Aim of the exercise -
Retype the data in its entirety, with no word changed.

[Stored data entries]
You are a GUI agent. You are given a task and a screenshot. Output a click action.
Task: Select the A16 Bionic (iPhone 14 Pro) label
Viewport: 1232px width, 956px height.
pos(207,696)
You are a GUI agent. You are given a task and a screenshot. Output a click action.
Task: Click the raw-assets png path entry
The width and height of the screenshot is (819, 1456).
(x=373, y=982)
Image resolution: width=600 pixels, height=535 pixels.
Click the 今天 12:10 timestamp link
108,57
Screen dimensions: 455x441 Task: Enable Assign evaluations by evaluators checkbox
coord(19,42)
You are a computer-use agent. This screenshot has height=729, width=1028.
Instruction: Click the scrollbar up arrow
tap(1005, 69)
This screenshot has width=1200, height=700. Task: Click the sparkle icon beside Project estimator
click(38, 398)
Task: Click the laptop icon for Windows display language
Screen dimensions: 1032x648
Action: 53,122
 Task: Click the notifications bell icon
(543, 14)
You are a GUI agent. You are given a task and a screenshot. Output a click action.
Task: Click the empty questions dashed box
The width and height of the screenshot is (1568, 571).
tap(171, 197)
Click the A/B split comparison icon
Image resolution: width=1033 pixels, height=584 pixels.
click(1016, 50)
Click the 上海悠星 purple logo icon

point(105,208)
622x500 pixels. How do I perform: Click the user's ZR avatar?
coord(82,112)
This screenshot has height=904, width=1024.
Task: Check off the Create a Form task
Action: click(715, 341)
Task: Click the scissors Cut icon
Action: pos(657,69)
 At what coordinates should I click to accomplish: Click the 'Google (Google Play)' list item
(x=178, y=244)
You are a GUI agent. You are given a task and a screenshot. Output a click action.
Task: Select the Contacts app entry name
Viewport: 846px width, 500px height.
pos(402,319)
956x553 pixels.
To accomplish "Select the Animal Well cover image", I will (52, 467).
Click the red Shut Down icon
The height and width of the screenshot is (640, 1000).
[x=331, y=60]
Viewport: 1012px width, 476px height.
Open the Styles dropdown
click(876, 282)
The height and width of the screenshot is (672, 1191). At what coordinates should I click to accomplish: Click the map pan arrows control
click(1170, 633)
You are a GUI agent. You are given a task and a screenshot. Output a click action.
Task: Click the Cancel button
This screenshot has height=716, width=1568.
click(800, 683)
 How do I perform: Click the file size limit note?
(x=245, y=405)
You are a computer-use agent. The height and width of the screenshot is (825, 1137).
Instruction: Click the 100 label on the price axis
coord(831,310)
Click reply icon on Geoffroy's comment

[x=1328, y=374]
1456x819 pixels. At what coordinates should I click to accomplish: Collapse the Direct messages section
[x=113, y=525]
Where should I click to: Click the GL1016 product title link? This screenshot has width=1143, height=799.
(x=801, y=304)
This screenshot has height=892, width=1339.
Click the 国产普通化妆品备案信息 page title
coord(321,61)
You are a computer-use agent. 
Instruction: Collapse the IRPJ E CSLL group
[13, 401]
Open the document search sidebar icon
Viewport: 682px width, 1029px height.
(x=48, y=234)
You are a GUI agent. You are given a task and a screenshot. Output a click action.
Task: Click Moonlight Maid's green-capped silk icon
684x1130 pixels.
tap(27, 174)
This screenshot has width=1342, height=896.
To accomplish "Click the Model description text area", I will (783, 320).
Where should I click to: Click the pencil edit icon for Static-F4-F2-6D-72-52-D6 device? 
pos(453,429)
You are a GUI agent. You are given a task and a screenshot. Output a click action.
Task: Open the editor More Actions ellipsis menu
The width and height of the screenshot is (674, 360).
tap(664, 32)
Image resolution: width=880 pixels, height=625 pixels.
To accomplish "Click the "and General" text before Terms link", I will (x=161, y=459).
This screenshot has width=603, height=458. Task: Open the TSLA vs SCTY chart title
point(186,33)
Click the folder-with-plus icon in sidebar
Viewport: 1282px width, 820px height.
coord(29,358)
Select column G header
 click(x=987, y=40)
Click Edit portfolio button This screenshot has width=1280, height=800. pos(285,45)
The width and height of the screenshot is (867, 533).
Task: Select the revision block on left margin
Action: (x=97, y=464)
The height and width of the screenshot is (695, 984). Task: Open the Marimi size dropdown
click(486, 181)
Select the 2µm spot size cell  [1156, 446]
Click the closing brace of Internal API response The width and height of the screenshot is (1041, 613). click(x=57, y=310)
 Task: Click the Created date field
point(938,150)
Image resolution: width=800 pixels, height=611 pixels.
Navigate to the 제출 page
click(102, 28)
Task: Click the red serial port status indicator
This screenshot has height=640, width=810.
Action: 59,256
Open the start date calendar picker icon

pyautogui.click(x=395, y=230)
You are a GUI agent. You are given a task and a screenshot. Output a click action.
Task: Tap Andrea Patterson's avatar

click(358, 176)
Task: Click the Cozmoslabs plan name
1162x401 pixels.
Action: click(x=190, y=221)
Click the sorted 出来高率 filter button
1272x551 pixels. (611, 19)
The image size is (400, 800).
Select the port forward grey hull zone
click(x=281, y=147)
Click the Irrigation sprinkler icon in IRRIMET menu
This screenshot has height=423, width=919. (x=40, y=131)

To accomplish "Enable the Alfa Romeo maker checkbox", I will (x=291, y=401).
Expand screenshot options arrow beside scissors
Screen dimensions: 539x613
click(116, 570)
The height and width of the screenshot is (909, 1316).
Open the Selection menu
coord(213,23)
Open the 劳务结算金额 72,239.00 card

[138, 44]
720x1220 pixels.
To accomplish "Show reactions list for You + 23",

Solved problem -
You are a GUI agent. You are given a task and a screenshot. Output a click action.
Task: Select the A16 Bionic (iPhone 14 Pro) label
Viewport: 1232px width, 956px height.
pos(207,696)
You are a GUI agent. You are given a task and a screenshot. Output a click action.
Task: Click the raw-assets png path entry
The width and height of the screenshot is (819, 1456).
(x=373, y=982)
Image resolution: width=600 pixels, height=535 pixels.
Click the 今天 12:10 timestamp link
108,57
Screen dimensions: 455x441 Task: Enable Assign evaluations by evaluators checkbox
coord(19,42)
You are a computer-use agent. This screenshot has height=729, width=1028.
Instruction: Click the scrollbar up arrow
tap(1005, 69)
This screenshot has width=1200, height=700. Task: Click the sparkle icon beside Project estimator
click(38, 398)
Task: Click the laptop icon for Windows display language
Screen dimensions: 1032x648
Action: 53,122
 Task: Click the notifications bell icon
(543, 14)
You are a GUI agent. You are given a task and a screenshot. Output a click action.
Task: Click the empty questions dashed box
The width and height of the screenshot is (1568, 571).
tap(171, 197)
Click the A/B split comparison icon
Image resolution: width=1033 pixels, height=584 pixels.
click(1016, 50)
Click the 上海悠星 purple logo icon

point(105,208)
622x500 pixels. How do I perform: Click the user's ZR avatar?
coord(82,112)
This screenshot has height=904, width=1024.
Task: Check off the Create a Form task
Action: click(715, 341)
Task: Click the scissors Cut icon
Action: pos(657,69)
 At what coordinates should I click to accomplish: Click the 'Google (Google Play)' list item
(x=178, y=244)
You are a GUI agent. You are given a task and a screenshot. Output a click action.
Task: Select the Contacts app entry name
Viewport: 846px width, 500px height.
pos(402,319)
956x553 pixels.
To accomplish "Select the Animal Well cover image", I will (52, 467).
Click the red Shut Down icon
The height and width of the screenshot is (640, 1000).
[x=331, y=60]
Viewport: 1012px width, 476px height.
Open the Styles dropdown
click(876, 282)
The height and width of the screenshot is (672, 1191). At what coordinates should I click to accomplish: Click the map pan arrows control
click(1170, 633)
You are a GUI agent. You are given a task and a screenshot. Output a click action.
Task: Click the Cancel button
This screenshot has height=716, width=1568.
click(800, 683)
 How do I perform: Click the file size limit note?
(x=245, y=405)
You are a computer-use agent. The height and width of the screenshot is (825, 1137).
Instruction: Click the 100 label on the price axis
coord(831,310)
Click reply icon on Geoffroy's comment

[x=1328, y=374]
1456x819 pixels. At what coordinates should I click to accomplish: Collapse the Direct messages section
[x=113, y=525]
Where should I click to: Click the GL1016 product title link? This screenshot has width=1143, height=799.
(x=801, y=304)
This screenshot has height=892, width=1339.
Click the 国产普通化妆品备案信息 page title
coord(321,61)
You are a computer-use agent. 
Instruction: Collapse the IRPJ E CSLL group
[13, 401]
Open the document search sidebar icon
Viewport: 682px width, 1029px height.
(x=48, y=234)
You are a GUI agent. You are given a task and a screenshot. Output a click action.
Task: Click Moonlight Maid's green-capped silk icon
684x1130 pixels.
tap(27, 174)
This screenshot has width=1342, height=896.
To accomplish "Click the Model description text area", I will (783, 320).
Where should I click to: Click the pencil edit icon for Static-F4-F2-6D-72-52-D6 device? 
pos(453,429)
You are a GUI agent. You are given a task and a screenshot. Output a click action.
Task: Open the editor More Actions ellipsis menu
The width and height of the screenshot is (674, 360).
tap(664, 32)
Image resolution: width=880 pixels, height=625 pixels.
To accomplish "Click the "and General" text before Terms link", I will (x=161, y=459).
This screenshot has width=603, height=458. Task: Open the TSLA vs SCTY chart title
point(186,33)
Click the folder-with-plus icon in sidebar
Viewport: 1282px width, 820px height.
coord(29,358)
Select column G header
 click(x=987, y=40)
Click Edit portfolio button This screenshot has width=1280, height=800. pos(285,45)
The width and height of the screenshot is (867, 533).
Task: Select the revision block on left margin
Action: (x=97, y=464)
The height and width of the screenshot is (695, 984). Task: Open the Marimi size dropdown
click(486, 181)
Select the 2µm spot size cell  [1156, 446]
Click the closing brace of Internal API response The width and height of the screenshot is (1041, 613). click(x=57, y=310)
 Task: Click the Created date field
point(938,150)
Image resolution: width=800 pixels, height=611 pixels.
Navigate to the 제출 page
click(102, 28)
Task: Click the red serial port status indicator
This screenshot has height=640, width=810.
Action: 59,256
Open the start date calendar picker icon

pyautogui.click(x=395, y=230)
You are a GUI agent. You are given a task and a screenshot. Output a click action.
Task: Tap Andrea Patterson's avatar

click(358, 176)
Task: Click the Cozmoslabs plan name
1162x401 pixels.
Action: click(x=190, y=221)
Click the sorted 出来高率 filter button
1272x551 pixels. (611, 19)
The image size is (400, 800).
Select the port forward grey hull zone
click(x=281, y=147)
Click the Irrigation sprinkler icon in IRRIMET menu
This screenshot has height=423, width=919. (x=40, y=131)

To accomplish "Enable the Alfa Romeo maker checkbox", I will (x=291, y=401).
Expand screenshot options arrow beside scissors
Screen dimensions: 539x613
click(116, 570)
The height and width of the screenshot is (909, 1316).
Open the Selection menu
coord(213,23)
Open the 劳务结算金额 72,239.00 card

[138, 44]
720x1220 pixels.
To accomplish "Show reactions list for You + 23",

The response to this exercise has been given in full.